(Data for analysis)
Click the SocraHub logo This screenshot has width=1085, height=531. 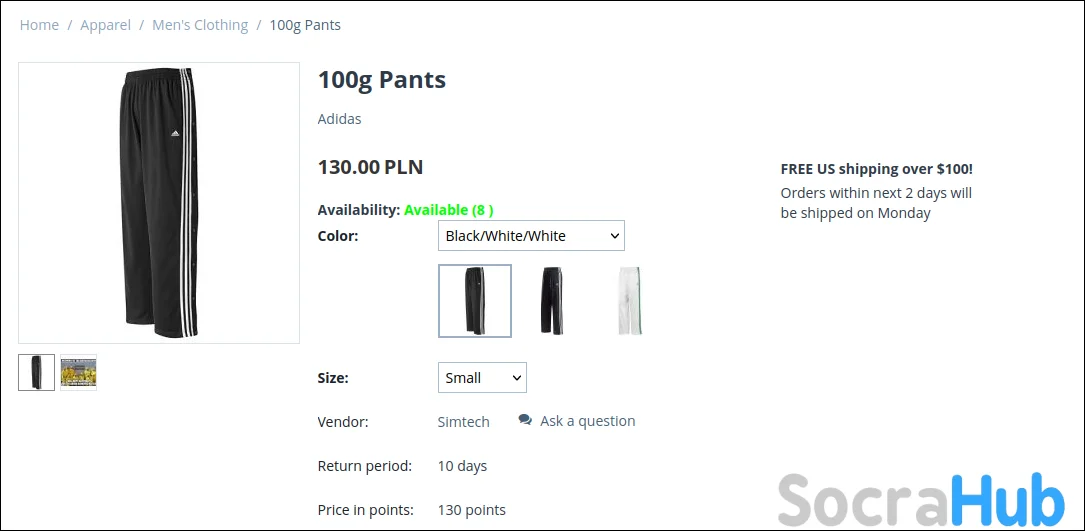921,499
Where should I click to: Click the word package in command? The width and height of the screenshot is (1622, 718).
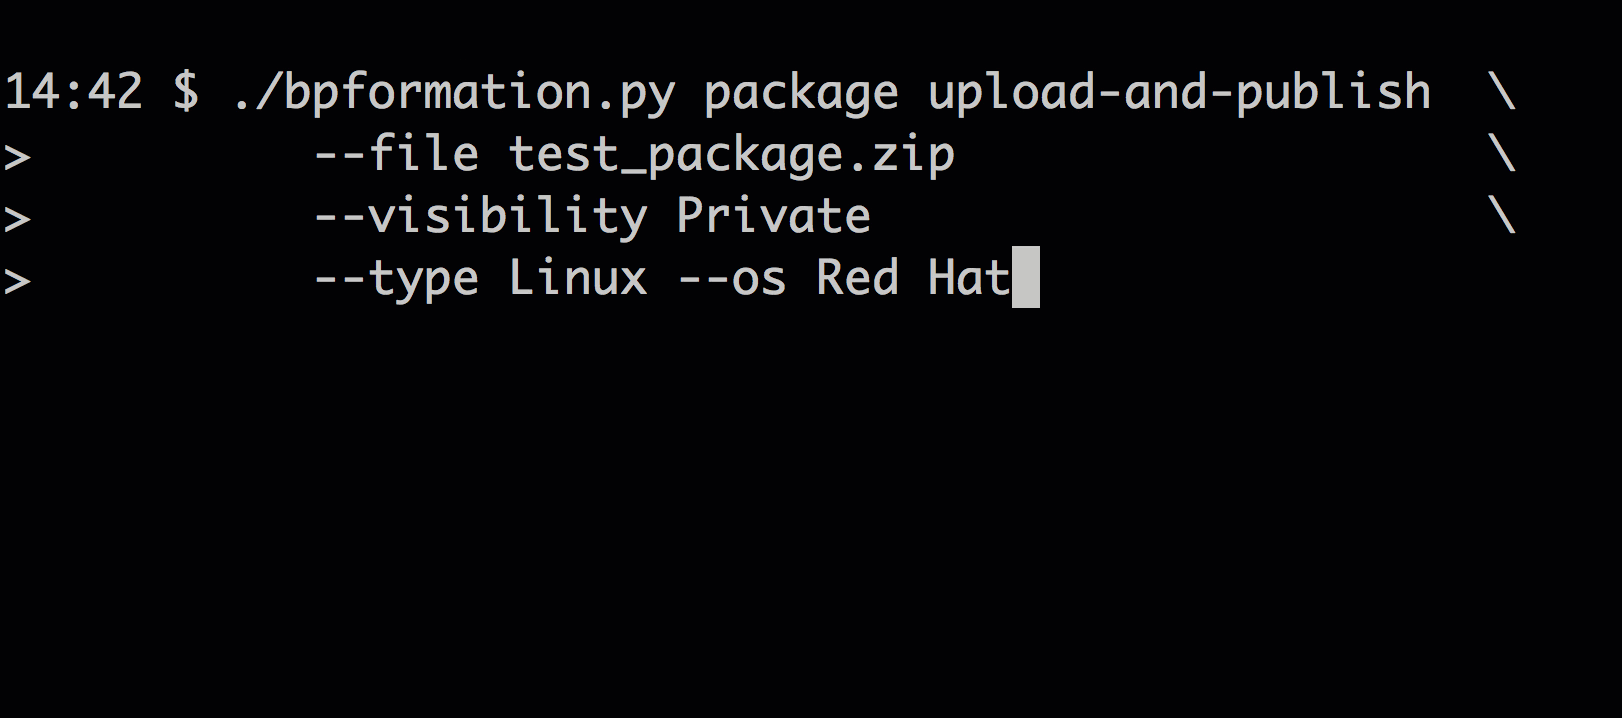click(x=801, y=94)
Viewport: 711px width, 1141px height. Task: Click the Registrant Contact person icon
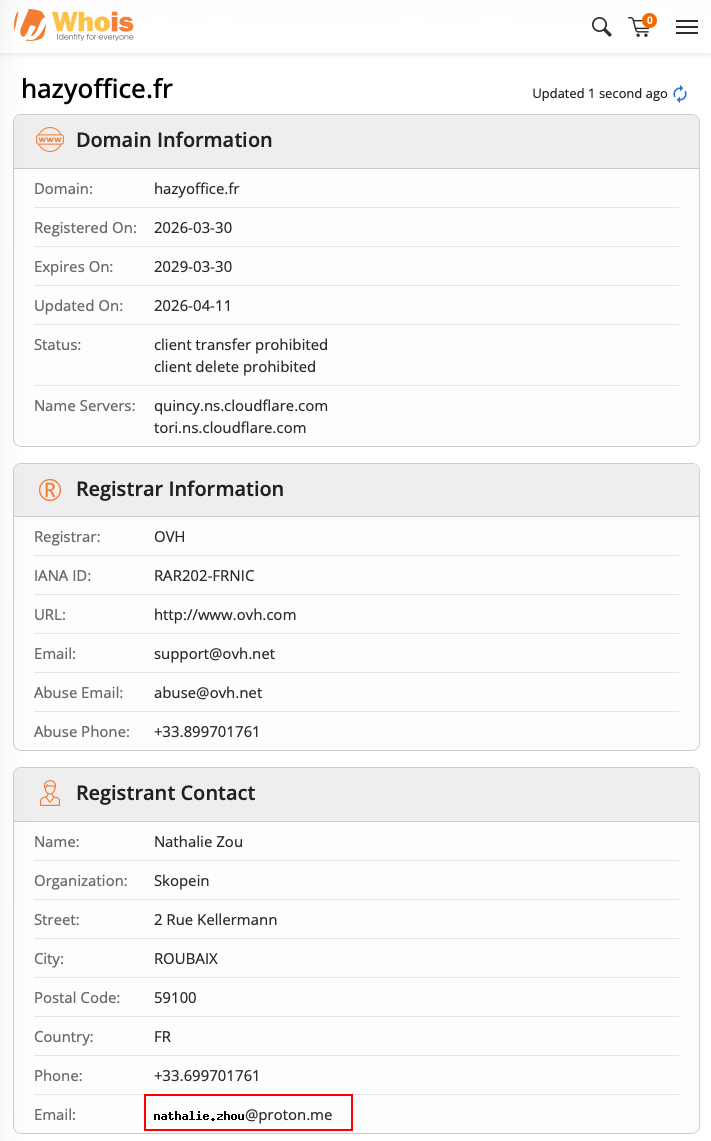coord(49,793)
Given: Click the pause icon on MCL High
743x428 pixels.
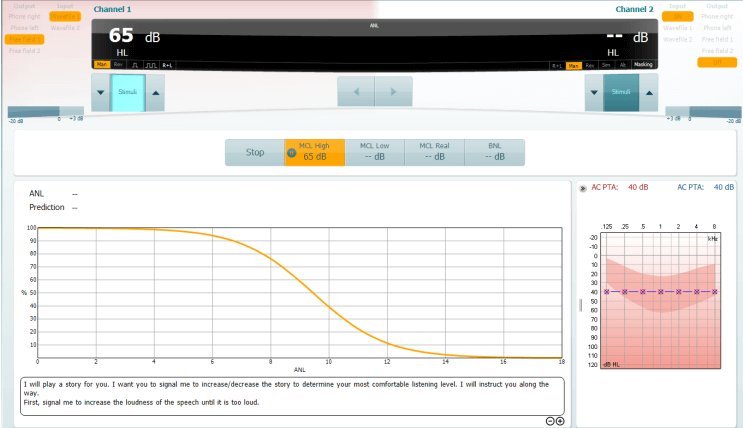Looking at the screenshot, I should [x=292, y=153].
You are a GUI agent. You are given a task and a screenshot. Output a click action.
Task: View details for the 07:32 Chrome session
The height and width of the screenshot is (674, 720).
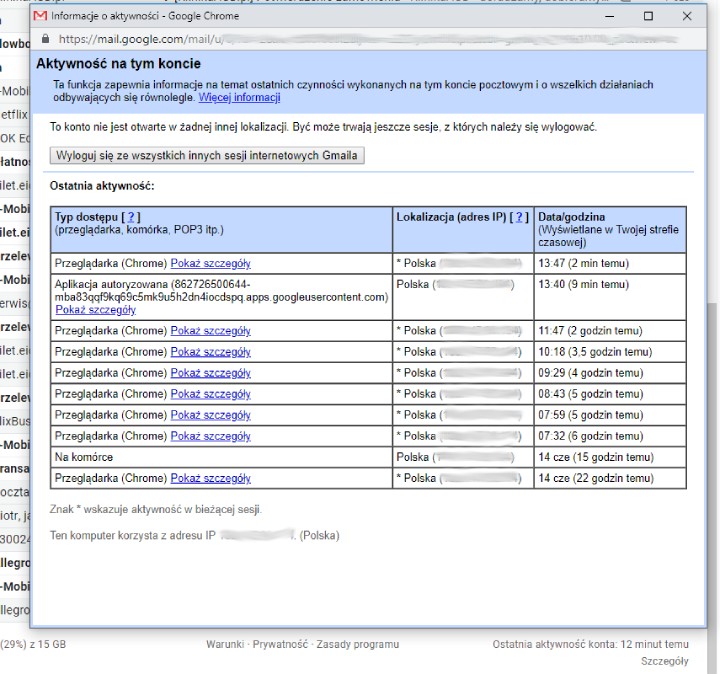(x=210, y=436)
(End Data for analysis)
**What the task requires:** Please retype the lines from the one that contains "Given: Click the pause icon on MCL High" through the final line of the data, both included, without any pictures.

**Response to this exercise:**
Given: Click the pause icon on MCL High
743x428 pixels.
Looking at the screenshot, I should [x=292, y=153].
You are a GUI agent. You are given a task and a screenshot. Output a click action.
Task: View details for the 07:32 Chrome session
The height and width of the screenshot is (674, 720).
(x=210, y=436)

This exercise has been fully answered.